Home / Companies / News /  Fotowatio Renewable Ventures looks to exit solar project in India

New Delhi: Fotowatio Renewable Ventures (FRV), owned by Abdul Latif Jameel Energy and Environmental Services, plans to exit its only investment in the Indian solar power space, said two people aware of the development.

Edelweiss Infrastructure Yield Plus Fund and Actis LLP’s Sprng Energy Pvt. Ltd have evinced interest in FRV’s solar power project located in Ananthapuramu Solar Park in Andhra Pradesh. Greenstone Energy Advisors, an investment bank focused on the Indian renewable energy sector, is running the sales process.

The proposed exit by FRV, the largest Arabian green energy utility, comes at a time when Indian solar tariffs are hovering around record lows. The winning tariff for a 2,000 megawatts (MW) tender by state-run NTPC Ltd last week was at 2.59 per unit. In May 2017, India had achieved a record low solar power tariff of 2.44 per unit. In early July, tariffs had again touched 2.44 per unit in an auction conducted by state-run Solar Energy Corp. of India Ltd (SECI).

“A sales process is being run for the project," said one of the two people cited above, requesting anonymity. FRV was awarded the project in a reverse auction conducted by SECI, wherein a 25-year agreement at 4.43 per unit was signed.

While email queries to Jose Luis Blasco, FRVs managing director for Asia region on 29 July remained unanswered, Rahul Goswami, founder, Greenstone, in an emailed response, said: “As a firm policy, we cannot comment on transactions which are happening in the market."

An Actis LLP spokesperson also declined to comment. Queries emailed to an Edelweiss spokesperson on 30 July and to Abdul Latif Jameel Energy and Environmental Services on 17 August remained unanswered.
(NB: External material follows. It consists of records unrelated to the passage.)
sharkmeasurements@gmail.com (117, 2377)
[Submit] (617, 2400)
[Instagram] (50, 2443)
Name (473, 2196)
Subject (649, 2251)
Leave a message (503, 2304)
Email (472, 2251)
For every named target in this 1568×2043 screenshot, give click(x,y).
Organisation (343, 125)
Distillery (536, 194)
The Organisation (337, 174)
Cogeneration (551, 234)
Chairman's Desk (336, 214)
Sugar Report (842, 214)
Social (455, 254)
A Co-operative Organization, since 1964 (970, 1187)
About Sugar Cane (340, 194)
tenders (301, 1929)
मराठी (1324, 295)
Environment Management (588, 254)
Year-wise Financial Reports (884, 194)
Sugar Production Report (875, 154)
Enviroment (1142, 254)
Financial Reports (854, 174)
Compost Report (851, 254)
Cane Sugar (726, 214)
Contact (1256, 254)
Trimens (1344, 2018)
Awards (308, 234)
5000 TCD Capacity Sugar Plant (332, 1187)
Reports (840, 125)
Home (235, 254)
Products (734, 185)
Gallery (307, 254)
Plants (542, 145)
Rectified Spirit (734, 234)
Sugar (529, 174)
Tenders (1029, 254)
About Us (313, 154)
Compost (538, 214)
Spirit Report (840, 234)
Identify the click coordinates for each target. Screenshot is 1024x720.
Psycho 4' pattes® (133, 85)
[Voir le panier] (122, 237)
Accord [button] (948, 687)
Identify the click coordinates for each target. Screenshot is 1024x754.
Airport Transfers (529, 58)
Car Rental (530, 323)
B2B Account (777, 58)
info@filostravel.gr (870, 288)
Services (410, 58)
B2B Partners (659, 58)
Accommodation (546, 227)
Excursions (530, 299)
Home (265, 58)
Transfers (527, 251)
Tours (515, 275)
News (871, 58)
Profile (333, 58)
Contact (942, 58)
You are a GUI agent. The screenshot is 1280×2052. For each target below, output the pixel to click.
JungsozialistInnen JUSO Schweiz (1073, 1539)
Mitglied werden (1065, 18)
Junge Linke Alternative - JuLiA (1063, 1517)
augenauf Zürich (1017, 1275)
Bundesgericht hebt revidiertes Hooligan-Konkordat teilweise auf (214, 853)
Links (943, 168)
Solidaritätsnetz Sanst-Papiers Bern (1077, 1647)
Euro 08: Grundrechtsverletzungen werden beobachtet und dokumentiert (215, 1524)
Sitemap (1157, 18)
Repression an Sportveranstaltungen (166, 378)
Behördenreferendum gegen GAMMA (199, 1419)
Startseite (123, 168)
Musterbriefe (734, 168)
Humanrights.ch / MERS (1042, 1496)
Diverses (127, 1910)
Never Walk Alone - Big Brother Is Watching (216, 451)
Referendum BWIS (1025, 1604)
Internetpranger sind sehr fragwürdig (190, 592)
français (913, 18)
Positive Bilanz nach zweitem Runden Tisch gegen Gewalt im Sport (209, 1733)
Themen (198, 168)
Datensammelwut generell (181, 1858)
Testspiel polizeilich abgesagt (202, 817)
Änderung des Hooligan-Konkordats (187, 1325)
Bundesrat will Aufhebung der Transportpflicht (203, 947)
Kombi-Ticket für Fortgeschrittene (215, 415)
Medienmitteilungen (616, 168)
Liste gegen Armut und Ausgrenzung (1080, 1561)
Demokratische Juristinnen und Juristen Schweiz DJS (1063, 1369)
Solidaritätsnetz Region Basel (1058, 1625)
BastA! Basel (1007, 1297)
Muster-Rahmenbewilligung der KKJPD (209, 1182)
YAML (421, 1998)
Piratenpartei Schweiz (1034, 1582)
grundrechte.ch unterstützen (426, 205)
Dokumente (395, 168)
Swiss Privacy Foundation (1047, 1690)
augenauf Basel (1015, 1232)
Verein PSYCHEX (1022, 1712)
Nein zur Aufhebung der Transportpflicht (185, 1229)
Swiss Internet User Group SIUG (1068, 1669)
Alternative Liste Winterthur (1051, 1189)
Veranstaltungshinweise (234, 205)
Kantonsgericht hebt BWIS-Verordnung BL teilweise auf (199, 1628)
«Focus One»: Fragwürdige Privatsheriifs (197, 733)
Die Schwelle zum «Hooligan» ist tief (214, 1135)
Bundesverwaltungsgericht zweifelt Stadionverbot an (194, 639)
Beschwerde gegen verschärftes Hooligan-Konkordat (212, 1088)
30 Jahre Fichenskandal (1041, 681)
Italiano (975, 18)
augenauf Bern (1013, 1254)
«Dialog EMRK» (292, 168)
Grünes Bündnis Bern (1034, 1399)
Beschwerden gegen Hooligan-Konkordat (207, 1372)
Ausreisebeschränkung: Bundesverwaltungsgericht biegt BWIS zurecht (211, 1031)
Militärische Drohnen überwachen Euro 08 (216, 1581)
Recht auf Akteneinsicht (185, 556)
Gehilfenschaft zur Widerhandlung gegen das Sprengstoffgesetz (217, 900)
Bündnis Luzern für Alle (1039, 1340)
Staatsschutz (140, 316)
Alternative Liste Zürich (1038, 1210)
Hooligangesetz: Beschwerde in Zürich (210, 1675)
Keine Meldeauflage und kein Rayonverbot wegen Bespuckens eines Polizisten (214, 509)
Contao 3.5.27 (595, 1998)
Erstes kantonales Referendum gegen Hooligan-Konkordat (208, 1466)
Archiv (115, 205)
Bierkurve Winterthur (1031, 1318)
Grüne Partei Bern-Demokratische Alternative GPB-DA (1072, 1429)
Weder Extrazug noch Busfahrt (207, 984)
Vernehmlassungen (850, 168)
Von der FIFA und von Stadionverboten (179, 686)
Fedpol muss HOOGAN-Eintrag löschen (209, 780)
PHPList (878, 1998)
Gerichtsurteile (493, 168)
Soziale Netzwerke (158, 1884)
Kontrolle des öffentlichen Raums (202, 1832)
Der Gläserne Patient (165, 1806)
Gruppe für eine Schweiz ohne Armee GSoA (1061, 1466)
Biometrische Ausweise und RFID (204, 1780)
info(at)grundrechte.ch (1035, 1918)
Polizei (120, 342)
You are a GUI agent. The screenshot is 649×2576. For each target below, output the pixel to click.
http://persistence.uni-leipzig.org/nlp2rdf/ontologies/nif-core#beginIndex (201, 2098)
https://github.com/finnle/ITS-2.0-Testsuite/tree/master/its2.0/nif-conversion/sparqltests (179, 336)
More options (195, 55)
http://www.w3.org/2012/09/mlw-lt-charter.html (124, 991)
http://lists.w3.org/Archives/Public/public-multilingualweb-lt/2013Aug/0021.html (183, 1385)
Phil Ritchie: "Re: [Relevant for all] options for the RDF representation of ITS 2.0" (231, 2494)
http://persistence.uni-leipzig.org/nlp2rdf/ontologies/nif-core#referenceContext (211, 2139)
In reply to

The $1 billion alternative investment fund managed by Edelweiss Alternative Asset Advisors Ltd invests in operating assets across sectors, including roads, renewables and transmission. Mint reported on 1 August about Edelweiss Infrastructure Yield Plus Fund having talks with Engie SA to pick up a significant stake in the French energy firm’s Indian solar business.

After selling Ostro Energy Pvt. Ltd to ReNew Power Ventures in India’s largest clean energy deal in April, global private equity fund Actis LLP is also readying a larger game plan for its second green energy platform, Sprng Energy Pvt. Ltd, by growing its 750 megawatts (MW) portfolio to 1.75 gigawatts (GW).

The hectic activity in the solar power space follows the finance ministry’s decision to impose a safeguard duty of 25% in the first year, followed by a 5% reduction for the first six months of the second year to 20%. A duty of 15% will be levied in the last six months of the second year. The announcement was made on 30 July on the recommendations of Directorate General of Trade Remedies. However, it has been temporarily suspended.

“We expect some delay in project implementation on account of the duty as the ‘change in law’ clause is expected to be sought for ~12 GW of under-construction projects. Logically, domestic module manufacturers would become the main suppliers to solar developers in India. However, their supply capacities are far short of the annual demand of the sector. Hence, we expect a rise in capital costs over the near-term due to the duty. Additionally, in light of falling module prices, the impact of the duty remains to be seen," Crisil Research wrote in a 17 August report.

India, the world’s third-largest energy consumer after the US and China, is running the world’s largest clean energy programme to achieve 175GW of clean energy capacity by 2022 as part of its global climate change commitments. Its plan to add 100GW of solar capacity by 2022 includes 40 GW from rooftop projects.

“CRISIL Research expects solar power capacity addition to ramp up to 56-58 GW between fiscals 2019 and 2023, compared with 20 GW between fiscals 2014 and 2018," the research firm added.